Find every line in the records below that holds the word "will", and copy each one.

Records from a data source:
Content starts
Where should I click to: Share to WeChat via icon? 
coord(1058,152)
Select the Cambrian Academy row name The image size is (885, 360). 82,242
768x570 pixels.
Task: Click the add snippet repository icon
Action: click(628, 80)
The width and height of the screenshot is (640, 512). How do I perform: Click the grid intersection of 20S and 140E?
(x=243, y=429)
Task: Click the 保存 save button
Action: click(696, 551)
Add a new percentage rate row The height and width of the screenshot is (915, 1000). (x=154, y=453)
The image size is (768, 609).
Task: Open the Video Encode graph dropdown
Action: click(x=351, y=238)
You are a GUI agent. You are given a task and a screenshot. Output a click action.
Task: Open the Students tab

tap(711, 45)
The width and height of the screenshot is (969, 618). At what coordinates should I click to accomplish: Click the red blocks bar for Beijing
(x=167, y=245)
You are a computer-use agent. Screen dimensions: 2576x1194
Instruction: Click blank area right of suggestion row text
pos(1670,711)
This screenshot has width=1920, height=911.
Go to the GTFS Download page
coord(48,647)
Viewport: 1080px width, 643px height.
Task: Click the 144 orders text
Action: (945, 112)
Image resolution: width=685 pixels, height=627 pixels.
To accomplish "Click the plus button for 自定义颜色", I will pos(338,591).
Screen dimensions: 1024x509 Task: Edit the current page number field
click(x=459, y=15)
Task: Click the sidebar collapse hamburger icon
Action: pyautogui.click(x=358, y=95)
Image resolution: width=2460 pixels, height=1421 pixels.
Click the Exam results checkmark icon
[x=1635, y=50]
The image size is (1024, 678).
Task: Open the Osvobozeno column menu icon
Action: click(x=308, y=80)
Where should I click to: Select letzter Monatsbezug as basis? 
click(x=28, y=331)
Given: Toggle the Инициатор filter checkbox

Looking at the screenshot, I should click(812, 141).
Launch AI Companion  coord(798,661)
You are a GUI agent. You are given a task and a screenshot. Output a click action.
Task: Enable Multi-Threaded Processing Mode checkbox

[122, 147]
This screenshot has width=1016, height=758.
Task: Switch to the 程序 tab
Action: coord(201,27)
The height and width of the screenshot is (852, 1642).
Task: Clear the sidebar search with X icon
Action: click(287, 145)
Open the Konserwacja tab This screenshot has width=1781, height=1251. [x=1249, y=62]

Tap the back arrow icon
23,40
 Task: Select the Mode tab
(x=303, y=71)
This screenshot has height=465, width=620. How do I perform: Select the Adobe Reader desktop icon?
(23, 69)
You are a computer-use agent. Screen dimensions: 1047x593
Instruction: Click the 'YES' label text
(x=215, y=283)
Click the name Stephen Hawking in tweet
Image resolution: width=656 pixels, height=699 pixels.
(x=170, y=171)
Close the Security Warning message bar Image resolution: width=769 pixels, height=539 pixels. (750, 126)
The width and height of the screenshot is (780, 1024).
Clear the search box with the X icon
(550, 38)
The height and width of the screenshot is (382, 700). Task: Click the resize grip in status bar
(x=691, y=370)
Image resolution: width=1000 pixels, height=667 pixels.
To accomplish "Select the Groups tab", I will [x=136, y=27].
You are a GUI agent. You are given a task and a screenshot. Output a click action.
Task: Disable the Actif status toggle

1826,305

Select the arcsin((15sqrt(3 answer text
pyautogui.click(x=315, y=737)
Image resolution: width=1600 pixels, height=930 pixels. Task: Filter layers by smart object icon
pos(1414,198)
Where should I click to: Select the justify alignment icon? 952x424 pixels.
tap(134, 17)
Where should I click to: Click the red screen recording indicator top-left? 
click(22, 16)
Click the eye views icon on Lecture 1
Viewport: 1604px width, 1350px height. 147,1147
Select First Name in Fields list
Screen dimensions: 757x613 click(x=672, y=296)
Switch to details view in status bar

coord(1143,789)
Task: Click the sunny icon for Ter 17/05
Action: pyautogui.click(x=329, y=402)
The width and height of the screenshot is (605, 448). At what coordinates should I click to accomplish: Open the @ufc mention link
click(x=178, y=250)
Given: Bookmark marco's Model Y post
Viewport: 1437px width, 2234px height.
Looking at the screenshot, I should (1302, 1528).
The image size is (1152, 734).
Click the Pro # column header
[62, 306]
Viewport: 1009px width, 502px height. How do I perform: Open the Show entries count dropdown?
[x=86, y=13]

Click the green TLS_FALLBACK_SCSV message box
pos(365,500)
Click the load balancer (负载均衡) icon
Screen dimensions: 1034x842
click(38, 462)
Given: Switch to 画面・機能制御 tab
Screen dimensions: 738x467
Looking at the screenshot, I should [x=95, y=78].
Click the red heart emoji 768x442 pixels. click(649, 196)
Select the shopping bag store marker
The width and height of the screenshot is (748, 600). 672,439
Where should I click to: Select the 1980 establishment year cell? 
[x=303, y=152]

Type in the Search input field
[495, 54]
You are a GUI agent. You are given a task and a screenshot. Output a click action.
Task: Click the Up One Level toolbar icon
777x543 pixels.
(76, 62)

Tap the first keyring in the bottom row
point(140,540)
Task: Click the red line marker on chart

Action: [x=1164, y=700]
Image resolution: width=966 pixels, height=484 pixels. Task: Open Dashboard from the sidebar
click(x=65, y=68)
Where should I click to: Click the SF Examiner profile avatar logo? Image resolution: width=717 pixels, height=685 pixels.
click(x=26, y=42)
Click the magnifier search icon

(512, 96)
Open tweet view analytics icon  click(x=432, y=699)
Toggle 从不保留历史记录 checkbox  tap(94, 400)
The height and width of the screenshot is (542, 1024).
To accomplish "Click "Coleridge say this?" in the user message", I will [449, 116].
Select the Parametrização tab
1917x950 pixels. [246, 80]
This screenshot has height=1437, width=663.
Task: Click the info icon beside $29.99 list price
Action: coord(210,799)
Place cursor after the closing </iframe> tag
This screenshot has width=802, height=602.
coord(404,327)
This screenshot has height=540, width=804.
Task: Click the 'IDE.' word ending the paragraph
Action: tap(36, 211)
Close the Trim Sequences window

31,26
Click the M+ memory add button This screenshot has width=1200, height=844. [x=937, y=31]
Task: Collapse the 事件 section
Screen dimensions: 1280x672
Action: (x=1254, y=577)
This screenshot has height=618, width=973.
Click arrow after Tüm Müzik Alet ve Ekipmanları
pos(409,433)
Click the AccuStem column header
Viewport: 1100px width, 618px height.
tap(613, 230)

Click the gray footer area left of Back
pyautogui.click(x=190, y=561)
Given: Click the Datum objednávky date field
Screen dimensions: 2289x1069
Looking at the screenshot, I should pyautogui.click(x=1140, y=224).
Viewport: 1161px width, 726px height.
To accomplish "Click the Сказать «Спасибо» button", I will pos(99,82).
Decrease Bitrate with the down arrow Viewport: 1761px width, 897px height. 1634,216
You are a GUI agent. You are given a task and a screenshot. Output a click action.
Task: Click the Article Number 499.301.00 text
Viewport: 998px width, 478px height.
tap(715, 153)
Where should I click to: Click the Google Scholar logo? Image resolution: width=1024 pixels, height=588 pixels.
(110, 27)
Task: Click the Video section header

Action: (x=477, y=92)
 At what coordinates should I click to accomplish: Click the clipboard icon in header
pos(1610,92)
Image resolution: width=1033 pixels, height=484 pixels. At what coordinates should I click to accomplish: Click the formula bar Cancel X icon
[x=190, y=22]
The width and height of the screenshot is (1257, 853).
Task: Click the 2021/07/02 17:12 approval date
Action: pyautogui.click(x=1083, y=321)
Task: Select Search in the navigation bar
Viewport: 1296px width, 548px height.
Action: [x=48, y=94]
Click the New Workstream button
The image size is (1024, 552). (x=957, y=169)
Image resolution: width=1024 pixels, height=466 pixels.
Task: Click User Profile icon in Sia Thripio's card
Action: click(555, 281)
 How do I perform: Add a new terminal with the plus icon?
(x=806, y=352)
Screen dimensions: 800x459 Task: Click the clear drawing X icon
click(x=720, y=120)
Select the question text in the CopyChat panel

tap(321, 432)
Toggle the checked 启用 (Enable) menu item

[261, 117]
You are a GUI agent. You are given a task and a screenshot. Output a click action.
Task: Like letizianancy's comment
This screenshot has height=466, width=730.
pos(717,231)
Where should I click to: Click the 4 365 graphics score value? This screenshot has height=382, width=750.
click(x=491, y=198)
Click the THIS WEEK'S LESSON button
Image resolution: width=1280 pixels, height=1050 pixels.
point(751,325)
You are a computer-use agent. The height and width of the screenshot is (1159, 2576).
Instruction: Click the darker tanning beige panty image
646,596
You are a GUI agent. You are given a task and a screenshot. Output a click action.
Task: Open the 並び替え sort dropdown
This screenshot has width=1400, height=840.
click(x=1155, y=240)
Content ends
** WRITTEN ANSWER **
To accomplish "Click the plus button for 自定义颜色", I will pos(338,591).
To accomplish "Select the Groups tab", I will [x=136, y=27].
To accomplish "Click "Coleridge say this?" in the user message", I will [449, 116].
To accomplish "Click the Сказать «Спасибо» button", I will pos(99,82).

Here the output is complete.